Lettre écrite du Haut-Poitou
On m'a parlé depuis peu de jours d'une femme qui avoit nouri six enfans de son mariage, & qui les a perdu tous six, à peu près à la même époque, savoir à l'âge d'environ trois ans, par des maladies très-semblables, dont je crois pouvoir attribuer la cause & l'analogie à la mauvaise pratique qu'avoit suivi cette mere, de retirer son premier enfant de nourice, après être accouché du second, & de lui donner un lait que la nature n'avoit pas préparé pour lui. Elle a continué de cette sorte jusqu'au sixieme, sur l'idée qu'elle avoit que son lait étoit dans cette circonstance plus abondant que celui des nourices, & elle a été punie de s'être crue plus sage que la nature. Je viens de m'informer du fait, à cette femme même, qui m'est convenue que ce malheur lui est arivé par son imprudence. Ses six enfans sont morts hydropiques ; le septieme qu'elle a nouri dès l'instant de sa naissance & qui est parvenu à l'époque fatale à ses frères, est dans un état de santé & de vigueur qui confirme les torts de sa mere & justifie ses regrets. C'est l'épouse d'un honête bourgeois de ma connoissance qui consent que l'on publie ce qui lui est arivé, pour avertir peut-être quelques meres, du danger qu'il y a de s'éloigner de la route que nous a tracé la nature.
Affiches du Poitou, n° 9, du 3 mars 1774, page 38

Les mules folles

PHENOMENE ANIMAL
Il est arivé à une foire de Champdeniers, le 5 de ce mois, un événement extraordinaire, qui étoit très-fréquent il y a quelques années. Tout à coup, vers midi, par un mouvement rapide qui dura peu, tous les mulets & mules qui étoient dans cette foire, s'effraierent, casserent leurs licols, se détacherent des mains de ceux qui les retenoient, se débanderent dans le plus grand désordre, mais sans sortir du champ de foire qui est au milieu du bourg, & renverserent & blesserent plusieurs persones. Nous avons été témoin d'un pareil accident il y a quelques années ; ils n'arivent pas seulement à Champdeniers ; il y en eut un à Montmorillon en 1770, suivant une Gazete du Commerce. Il y a une lettre de nous à cette occasion, dans les Affiches de la Rochelle, de 1771. Il en est fait mention dans un mémoire très-intéressant sur le bourg de Champdeniers, que nous venons de recevoir, & que nous publierons incessamment. Ces accidens sont aussi arivés plus d'une fois aux foires du Bas-Poitou ; nous avons une lettre qui en traite, & que nous placerons à la suite du mémoire sur Champdeniers, en rappelant ce que nous avons écrit. Cet objet mérite certainement d'exciter l'attention de tous les citoyens, & pour empêcher que l'accident se répète, & pour détruire les préjugés du peuple, qui ne manque pas, comme on s'en doute bien, de l'attribuer à ce qu'il appele maléfice ou sort.

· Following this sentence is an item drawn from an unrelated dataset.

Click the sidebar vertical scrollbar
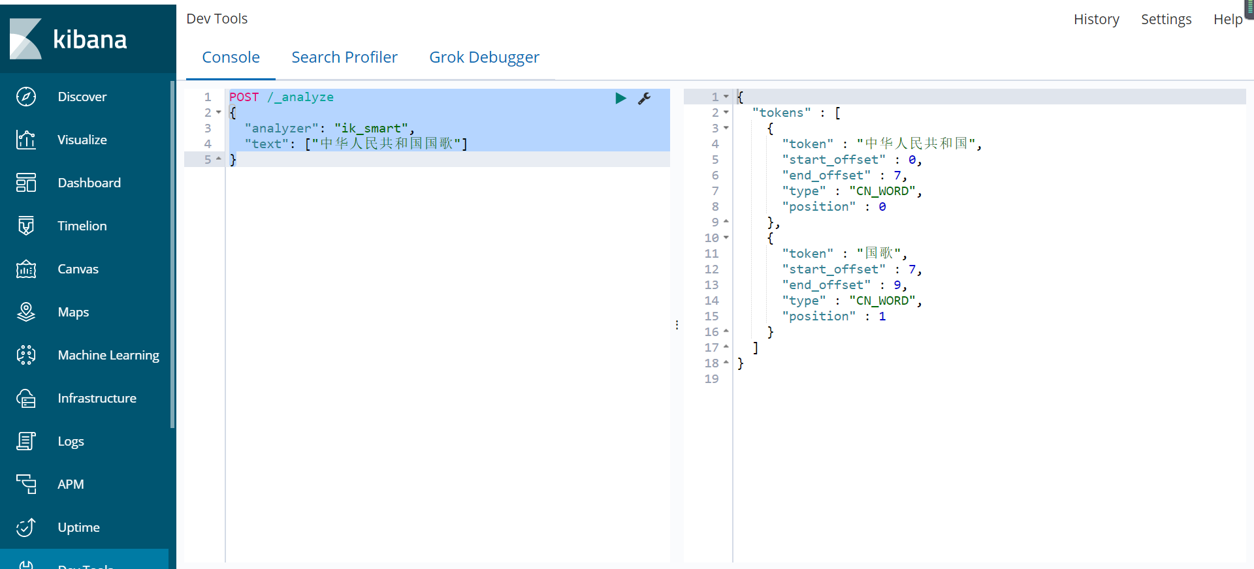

Extraits du Portefeuille des Dames

Bandit de petits chemins

TRIBUNAL CRIMINEL
Du 18 Brumaire.
Jugement qui condamne à la peine de mort un nommé Demois, des environs de Chinon, convaincu d'avoir attaqué les voyageurs sur les chemins, dans l'intention de les voler, même d'assassiner. Cet homme s'était dégoûté, depuis quelques années, des travaux de la campagne ; il dormait le jour et passer les nuits à voler les bois, les fruits de toute espèce, sur les propriété de ses voisins ; il avait attaqué, le soir, les passans (sic) pour les voler ; mais il n'avait pu y parvenir ; ils s'étaient défendus et avaient pris la fuite. Il avait associé à ses crimes sa femme et son enfant âgé de huit ans ; il était devenu le fléau de son canton. La loi punit en ce cas la tentative comme l'effet même. Un jugement du tribunal de Tours, qui avait été cassé par un défaut de forme, l'avait aussi condamné à mort.
Portefeuille des Dames, n° 6, du 30 brumaire an 8, page 5 du suppl.